Abiotic forces, including climate change, continental drift, and geographic barriers, have been viewed as the major driver of macroevolutionary change in organisms, evidenced by various studies from empirical, ecological, phylogenetic, and paleontological approaches on different time/spatial scales and resolutions. On the other hand, biotic interactions such as predator-prey interactions, interspecific competition for food, density-dependent natural selection has been limitedly recognized as a factor for shaping evolutionary patterns. In vertebrates, biotic interactions can be directly observable in field studies. However, the nature of long generation times in animals makes it difficult to obtain general patterns of biotic interactions apart from seasonal variations in the relatively short-term studies. In vertebrate paleontology, despite the advantage of the long-term time scales, possible morphological diversification and/or constraints due to the presence of competitors or competitive lineages is rarely documented.

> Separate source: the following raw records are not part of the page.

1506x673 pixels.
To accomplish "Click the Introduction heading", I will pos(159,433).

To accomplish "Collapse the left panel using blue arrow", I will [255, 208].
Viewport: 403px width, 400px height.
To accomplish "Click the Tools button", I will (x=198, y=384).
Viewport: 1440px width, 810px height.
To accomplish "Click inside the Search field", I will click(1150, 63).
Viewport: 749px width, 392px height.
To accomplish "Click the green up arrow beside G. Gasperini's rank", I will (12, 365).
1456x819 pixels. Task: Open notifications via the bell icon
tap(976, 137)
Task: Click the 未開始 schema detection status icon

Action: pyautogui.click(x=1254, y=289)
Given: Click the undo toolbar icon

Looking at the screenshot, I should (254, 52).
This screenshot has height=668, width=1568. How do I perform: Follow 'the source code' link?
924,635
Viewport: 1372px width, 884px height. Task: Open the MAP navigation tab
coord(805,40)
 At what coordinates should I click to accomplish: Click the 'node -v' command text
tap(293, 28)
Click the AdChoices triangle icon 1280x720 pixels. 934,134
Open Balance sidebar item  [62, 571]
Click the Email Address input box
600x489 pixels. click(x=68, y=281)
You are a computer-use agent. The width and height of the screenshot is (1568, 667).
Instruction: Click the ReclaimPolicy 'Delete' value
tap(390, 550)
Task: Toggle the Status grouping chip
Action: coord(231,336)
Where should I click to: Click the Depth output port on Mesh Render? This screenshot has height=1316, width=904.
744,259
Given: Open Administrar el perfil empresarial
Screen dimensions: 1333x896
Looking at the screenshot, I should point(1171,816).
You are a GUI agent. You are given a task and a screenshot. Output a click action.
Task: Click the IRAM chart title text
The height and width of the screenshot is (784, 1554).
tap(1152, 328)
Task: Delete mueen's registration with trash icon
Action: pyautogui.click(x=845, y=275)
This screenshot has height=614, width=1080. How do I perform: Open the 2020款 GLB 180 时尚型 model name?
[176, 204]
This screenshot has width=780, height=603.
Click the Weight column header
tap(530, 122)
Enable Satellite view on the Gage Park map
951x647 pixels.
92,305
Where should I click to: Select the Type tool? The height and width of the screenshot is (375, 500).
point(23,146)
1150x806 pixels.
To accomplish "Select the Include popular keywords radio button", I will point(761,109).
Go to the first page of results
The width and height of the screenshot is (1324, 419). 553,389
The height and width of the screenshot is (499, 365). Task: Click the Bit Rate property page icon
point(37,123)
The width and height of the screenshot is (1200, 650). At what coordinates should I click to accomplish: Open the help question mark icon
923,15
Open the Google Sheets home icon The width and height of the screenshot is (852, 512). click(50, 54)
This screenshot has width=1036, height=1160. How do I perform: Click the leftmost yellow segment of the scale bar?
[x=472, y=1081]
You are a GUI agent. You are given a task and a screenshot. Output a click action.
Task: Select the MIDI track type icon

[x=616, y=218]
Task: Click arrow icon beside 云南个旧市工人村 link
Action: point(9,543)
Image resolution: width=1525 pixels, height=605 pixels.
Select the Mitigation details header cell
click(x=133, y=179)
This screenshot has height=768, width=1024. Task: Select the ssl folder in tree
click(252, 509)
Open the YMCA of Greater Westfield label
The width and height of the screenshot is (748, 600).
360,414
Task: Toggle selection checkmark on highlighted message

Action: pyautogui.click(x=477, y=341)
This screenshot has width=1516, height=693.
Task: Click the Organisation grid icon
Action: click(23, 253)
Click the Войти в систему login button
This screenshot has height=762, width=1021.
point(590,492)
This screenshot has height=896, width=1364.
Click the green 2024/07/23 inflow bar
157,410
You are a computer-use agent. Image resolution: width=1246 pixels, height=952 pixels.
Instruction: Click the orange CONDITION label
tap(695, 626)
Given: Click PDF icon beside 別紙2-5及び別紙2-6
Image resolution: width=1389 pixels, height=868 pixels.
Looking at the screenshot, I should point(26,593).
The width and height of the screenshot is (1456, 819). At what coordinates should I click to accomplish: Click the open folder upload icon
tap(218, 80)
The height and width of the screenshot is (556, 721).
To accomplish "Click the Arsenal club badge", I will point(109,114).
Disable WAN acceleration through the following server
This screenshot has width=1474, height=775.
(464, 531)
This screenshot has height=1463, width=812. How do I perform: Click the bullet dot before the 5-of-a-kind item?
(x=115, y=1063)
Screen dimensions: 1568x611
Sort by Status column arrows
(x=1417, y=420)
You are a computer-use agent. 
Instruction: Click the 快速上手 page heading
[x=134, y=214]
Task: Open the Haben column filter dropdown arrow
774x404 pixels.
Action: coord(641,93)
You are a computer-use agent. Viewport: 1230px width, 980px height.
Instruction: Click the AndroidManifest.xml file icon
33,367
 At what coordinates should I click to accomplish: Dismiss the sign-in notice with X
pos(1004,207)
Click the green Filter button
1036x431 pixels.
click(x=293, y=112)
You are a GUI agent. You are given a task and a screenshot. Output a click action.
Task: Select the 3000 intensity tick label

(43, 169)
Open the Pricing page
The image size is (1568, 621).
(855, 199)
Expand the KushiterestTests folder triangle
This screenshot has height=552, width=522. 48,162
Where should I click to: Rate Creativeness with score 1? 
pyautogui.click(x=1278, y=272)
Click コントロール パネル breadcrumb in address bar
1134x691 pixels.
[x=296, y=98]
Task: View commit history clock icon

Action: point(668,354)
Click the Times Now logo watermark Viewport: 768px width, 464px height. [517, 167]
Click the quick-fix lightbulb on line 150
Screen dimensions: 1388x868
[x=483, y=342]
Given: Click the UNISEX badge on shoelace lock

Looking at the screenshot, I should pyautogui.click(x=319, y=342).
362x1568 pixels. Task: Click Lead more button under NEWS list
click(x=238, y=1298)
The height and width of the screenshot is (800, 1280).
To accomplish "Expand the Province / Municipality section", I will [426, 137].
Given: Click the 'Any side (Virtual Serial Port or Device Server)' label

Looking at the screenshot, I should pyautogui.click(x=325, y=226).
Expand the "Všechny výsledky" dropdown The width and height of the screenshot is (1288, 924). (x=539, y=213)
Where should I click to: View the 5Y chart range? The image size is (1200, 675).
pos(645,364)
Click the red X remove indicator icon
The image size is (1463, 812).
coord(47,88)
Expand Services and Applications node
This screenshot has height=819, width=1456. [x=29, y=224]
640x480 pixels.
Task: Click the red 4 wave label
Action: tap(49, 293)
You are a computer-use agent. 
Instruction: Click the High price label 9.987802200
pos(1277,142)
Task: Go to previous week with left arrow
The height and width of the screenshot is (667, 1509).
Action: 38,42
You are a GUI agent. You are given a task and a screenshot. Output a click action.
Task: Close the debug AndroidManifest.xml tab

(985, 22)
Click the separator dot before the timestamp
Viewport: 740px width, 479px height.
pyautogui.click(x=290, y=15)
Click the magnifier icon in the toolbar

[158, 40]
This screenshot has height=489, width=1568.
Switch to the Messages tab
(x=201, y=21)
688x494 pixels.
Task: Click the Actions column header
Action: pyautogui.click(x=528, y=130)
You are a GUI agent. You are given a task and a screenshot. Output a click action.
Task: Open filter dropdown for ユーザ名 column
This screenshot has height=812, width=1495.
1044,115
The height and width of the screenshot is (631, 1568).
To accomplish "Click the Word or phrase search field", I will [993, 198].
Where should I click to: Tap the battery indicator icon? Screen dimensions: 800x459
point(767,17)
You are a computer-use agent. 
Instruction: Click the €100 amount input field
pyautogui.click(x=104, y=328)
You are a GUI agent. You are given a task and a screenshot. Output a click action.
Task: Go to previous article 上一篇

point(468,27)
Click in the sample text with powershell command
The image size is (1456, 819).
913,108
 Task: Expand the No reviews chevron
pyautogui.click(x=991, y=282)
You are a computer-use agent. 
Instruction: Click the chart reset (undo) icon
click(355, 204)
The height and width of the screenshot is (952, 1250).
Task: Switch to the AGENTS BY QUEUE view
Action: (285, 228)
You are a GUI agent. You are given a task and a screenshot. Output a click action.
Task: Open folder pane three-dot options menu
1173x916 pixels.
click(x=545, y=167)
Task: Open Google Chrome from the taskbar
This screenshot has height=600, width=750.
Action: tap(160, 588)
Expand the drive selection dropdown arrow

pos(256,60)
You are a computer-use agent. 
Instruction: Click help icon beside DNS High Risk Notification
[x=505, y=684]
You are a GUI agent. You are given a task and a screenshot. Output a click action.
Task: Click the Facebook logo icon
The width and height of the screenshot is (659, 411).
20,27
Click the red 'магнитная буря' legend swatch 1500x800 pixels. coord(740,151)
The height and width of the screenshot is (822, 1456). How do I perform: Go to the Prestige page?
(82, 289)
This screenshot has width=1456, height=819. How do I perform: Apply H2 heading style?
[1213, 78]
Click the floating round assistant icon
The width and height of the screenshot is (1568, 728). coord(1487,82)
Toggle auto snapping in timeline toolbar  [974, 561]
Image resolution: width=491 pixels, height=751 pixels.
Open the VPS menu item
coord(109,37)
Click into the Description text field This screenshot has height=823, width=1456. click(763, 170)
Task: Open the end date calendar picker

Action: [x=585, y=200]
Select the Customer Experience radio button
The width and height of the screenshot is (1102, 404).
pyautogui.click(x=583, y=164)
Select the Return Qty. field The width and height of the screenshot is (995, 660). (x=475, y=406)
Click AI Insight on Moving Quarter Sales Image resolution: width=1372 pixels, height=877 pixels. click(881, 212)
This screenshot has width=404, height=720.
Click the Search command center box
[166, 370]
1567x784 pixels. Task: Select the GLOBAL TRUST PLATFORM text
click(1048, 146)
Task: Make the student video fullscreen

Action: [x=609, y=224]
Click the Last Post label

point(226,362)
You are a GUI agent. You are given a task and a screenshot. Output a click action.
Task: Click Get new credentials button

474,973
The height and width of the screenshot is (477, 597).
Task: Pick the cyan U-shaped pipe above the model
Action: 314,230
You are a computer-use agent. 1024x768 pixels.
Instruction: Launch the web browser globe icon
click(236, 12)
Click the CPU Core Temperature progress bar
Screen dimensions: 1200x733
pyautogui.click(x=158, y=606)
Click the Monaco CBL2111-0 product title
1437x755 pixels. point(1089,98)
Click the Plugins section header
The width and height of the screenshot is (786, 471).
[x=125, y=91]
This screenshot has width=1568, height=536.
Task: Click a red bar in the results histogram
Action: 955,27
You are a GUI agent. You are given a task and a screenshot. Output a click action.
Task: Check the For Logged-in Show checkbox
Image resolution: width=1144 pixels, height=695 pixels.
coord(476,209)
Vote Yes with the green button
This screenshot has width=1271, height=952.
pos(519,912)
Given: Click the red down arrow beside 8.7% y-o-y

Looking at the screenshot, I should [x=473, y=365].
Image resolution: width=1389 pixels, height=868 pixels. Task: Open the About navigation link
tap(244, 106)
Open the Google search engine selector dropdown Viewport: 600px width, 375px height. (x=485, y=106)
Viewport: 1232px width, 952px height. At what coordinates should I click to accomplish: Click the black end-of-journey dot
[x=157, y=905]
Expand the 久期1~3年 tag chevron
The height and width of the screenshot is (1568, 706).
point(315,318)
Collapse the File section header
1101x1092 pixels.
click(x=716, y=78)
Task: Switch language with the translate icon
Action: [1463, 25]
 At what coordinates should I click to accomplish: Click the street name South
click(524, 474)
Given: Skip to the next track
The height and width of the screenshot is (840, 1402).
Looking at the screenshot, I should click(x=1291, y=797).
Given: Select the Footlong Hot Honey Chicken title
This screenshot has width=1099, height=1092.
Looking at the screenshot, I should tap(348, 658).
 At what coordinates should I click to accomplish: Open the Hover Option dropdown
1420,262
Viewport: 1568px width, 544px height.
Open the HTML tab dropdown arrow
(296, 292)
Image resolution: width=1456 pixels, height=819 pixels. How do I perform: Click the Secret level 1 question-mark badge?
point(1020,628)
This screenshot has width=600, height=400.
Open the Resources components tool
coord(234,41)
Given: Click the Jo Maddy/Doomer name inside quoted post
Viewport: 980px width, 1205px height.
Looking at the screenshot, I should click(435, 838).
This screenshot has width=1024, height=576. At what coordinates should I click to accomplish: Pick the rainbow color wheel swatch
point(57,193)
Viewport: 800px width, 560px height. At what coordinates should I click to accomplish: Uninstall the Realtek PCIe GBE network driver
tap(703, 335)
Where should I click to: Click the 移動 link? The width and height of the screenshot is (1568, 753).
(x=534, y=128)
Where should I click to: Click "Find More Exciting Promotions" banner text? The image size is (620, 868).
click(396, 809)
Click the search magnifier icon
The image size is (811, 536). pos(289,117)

In this study, we utilized two paleontological events of small mammals from in the Miocene Siwalik Group of northern Pakistan in order to evaluate isotopic dietary evolution in relation to (1) lineage evolution and (2) interspecific competitions. The first event is that murine rodents (true mice and rats) from the region record the earliest appearance of the group to its diversification into two sympatric lineages (here called Karnimata and Progonomys lineages), beginning before and continuing through a unidirectional shift from C₃- to C₄-dominated vegetation. The second event is that cricetid rodents (hamsters) were completely replaced by murine rodents (true mice and rats) at least within 5 million years after the earliest appearance of basal murines in Pakistan. Carbon and oxygen isotope values in enamel of first lower molars were obtained by laser-ablation GC-IRMS to infer dietary and habitat preferences, ranging from 15 to 6.5 Ma. Tooth shape of upper first molars was defined by morphometric distance of ecomorphological characters, 2D geometric morphometric analysis of tooth outline, and 3D GIS models.

For the topic of lineage evolution, our dataset demonstrates that murine rodents experienced a remarkable C₃-C₄ dietary shift with the Karnimata lineage consuming a greater percentage of C₄ grasses than the Progonomys lineage at any given time. In 2D analyses, adaptive change of tooth morphology in the Karnimata lineage is more strongly associated with increasing chewing efficiency in the propalinal direction of mastication. However, in both clades, preliminary 3D model analysis shows that more derived (and younger) species have average slopes of cusps directed more anteriorly than more basal (and older) species, which is also related to the propalinal chewing direction. These results indicate that while both clades morphologically adapted to varying contributions of C₄ grasses to their diets, selection pressure forcing dental adaptations was differentially greater in the Karnimata lineage.

For the topic of interspecific competition, our initial data suggest that the dietary conservation among the fossil rodents can be detected even in the C₃ plant-dominated region but that change in dietary niche breath could not be observed as the variance. Throughout the 5 million-year range of coexistence, mice have isotope values similar to phylogenetically closer taxa, whose size is smaller than more distant taxa that are similar in size to the mice. Although the power of the statistics is still weak due to the small number of the samples, phylogeny is a more important factor than body size in the competition.